As to the third wedding, the master appears to have considered it along with the first two as part of the work in progress. Again, Skinner made no Rule 59(e), SCRCP motion in regard to this finding. Further, no provision of the contract addresses whether Elrod can perform in a photography field in which Skinner does not compete. Because this specific situation was left unaddressed in the lease, the court may look to the circumstances surrounding the bargain as an aid to ascertaining the intention of the parties. Columbia East Associates v. Bi-Lo, Inc., 299 S.C. 515, 386 S.E. (2d) 259 (Ct. App. 1989).
Finally, Skinner contends performance of photography work for the American Schlafhorft Company by Elrod was a violation of the non-competition clause. Without rehashing the testimony below, we hold the record supports the finding of the master that the Schlafhorft job was part of a joint venture between the parties and was therefore outside the purview of the non-competition agreement. Because we affirm the master's finding of only one violation, we need not address Skinner's contention that he is entitled to individual liquidated damages for each violation. However, even if we were to consider the issue, we agree with the master that the amount would be so disproportionate to the actual damages that it would be reasonable.

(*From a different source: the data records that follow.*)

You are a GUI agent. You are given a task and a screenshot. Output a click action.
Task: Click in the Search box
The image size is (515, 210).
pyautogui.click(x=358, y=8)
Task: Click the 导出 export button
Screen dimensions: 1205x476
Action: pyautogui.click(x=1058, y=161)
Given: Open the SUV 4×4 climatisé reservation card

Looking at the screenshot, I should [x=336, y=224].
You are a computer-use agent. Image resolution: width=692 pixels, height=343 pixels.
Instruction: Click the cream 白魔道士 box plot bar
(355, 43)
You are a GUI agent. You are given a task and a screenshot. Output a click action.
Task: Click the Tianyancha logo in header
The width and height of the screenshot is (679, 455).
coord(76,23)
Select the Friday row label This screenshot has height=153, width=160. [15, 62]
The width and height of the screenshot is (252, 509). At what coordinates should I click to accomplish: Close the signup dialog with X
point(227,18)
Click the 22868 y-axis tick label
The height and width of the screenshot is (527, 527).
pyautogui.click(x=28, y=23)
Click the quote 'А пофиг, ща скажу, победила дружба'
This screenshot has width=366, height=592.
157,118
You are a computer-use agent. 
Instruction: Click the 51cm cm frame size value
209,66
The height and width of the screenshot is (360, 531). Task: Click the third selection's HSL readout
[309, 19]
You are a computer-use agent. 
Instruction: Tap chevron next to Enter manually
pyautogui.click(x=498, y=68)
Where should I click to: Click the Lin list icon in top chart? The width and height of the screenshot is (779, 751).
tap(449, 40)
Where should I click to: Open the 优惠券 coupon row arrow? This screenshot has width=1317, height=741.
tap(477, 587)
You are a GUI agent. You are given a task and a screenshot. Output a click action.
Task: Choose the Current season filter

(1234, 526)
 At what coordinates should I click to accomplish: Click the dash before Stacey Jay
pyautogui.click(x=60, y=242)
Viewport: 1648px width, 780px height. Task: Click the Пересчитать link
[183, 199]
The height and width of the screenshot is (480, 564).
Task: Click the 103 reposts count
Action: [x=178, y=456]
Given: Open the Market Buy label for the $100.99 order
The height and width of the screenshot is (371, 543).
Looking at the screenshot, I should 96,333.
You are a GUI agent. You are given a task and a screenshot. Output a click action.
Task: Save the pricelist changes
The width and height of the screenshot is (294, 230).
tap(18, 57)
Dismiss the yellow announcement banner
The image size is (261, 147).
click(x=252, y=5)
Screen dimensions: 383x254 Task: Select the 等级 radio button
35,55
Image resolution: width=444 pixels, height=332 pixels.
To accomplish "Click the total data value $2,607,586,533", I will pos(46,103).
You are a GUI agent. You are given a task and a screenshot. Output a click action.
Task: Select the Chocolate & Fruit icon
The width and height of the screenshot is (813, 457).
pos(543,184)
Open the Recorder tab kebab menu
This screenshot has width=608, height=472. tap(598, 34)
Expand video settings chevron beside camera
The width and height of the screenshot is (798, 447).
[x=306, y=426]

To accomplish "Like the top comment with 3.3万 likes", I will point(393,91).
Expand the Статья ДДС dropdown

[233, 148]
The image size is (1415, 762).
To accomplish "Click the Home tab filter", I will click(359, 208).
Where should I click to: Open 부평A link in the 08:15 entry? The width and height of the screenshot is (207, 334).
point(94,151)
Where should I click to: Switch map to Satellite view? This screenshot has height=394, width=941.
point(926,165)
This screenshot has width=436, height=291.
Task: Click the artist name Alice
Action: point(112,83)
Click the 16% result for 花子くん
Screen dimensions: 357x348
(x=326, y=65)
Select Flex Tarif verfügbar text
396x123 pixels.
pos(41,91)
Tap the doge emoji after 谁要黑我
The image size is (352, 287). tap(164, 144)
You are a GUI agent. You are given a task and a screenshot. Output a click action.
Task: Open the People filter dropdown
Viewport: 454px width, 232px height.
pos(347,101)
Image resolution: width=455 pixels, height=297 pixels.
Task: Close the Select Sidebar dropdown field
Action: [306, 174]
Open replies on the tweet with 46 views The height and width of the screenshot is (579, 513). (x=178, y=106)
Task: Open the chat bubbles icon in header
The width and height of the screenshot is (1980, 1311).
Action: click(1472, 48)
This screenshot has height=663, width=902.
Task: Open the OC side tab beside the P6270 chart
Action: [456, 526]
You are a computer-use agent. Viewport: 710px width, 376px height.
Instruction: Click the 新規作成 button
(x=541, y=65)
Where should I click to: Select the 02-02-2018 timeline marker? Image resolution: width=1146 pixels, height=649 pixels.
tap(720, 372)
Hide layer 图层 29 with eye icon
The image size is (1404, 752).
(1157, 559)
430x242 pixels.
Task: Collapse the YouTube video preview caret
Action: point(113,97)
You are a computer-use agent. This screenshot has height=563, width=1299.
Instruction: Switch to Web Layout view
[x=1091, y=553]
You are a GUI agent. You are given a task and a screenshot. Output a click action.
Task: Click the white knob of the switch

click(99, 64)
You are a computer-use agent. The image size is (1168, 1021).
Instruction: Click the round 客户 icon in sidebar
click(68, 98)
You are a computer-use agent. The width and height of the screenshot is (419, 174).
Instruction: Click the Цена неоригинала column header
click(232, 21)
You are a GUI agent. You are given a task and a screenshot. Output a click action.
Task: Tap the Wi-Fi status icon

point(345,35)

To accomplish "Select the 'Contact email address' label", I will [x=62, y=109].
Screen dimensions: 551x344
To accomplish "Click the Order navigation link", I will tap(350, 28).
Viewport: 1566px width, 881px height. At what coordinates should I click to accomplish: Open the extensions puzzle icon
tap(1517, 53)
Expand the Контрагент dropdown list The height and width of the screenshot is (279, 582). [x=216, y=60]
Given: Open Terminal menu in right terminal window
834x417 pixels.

The second issue before us on appeal is whether the master erred in finding Elrod was not guilty of conversion in repossessing business assets and in finding Elrod did not fail to properly dispose of the collateral in a commercially reasonable manner. Skinner argues he was out of town when the repossession occurred and, at that time, he was not in default. He therefore argues Elrod had no right to repossess the items and is therefore guilty of conversion. He further argues that, *245 even if Elrod had the right to repossess the collateral, his failure to dispose of the equipment pursuant to S.C. Code Ann. §§ 36-9-504 and 36-9-505 (Supp. 1991) constituted tortious conversion. We disagree.
S.C. Code Ann. § 36-9-503 (Supp. 1991) provides, in part, "Unless otherwise agreed a secured party has on default the right to take possession of the collateral." It is undisputed that Skinner was in default as of May 1, 1988. Further, the master found, and the record supports, that the repossession occurred in July 1988. There being no provision otherwise, Elrod had the right to repossess the collateral. Further, there is no basis for Skinner's claim that failure to dispose of the collateral by sale amounts to a waiver of all claim for any deficiency judgment by the creditor. S.C. Code Ann. § 36-9-504(1) (Supp. 1991) provides in pertinent part:
A secured party after default may sell, lease, or otherwise dispose of any or all of the collateral in its then condition or following any commercially reasonable preparation or processing. (Emphasis added.)
S.C. Code Ann. § 36-9-505(1) (Supp. 1991) requires disposal of collateral by a secured party who has taken possession in certain instances dealing with consumer goods. However, the case at hand does not involve consumer goods. S.C. Code Ann. § 36-9-505(2) (Supp. 1991) provides that in other cases involving consumer goods or other collateral "a secured party in possession may, after default, propose to retain the collateral in satisfaction of the obligation." (Emphasis added.) There is absolutely no indication that Elrod proposed to retain the collateral in his possession in satisfaction of the debt. Further, the Official Comment to S.C. Code Ann. § 36-9-506 (Supp. 1991) provides:
Except in the case stated in Section 9-505(1) (consumer goods) the secured party is not required to dispose of collateral within any stated period of time. Under this section so long as the secured party has not disposed of collateral in his possession or contracted for its disposition, and so long as his right to retain it has not become fixed under Section 9-505(2), the debtor or another secured party may redeem.
*246 We therefore find no error in the master's findings regarding the repossession of collateral.
For the foregoing reasons the order below is affirmed.
Affirmed.
SANDERS, C.J., and GOOLSBY, J., concur.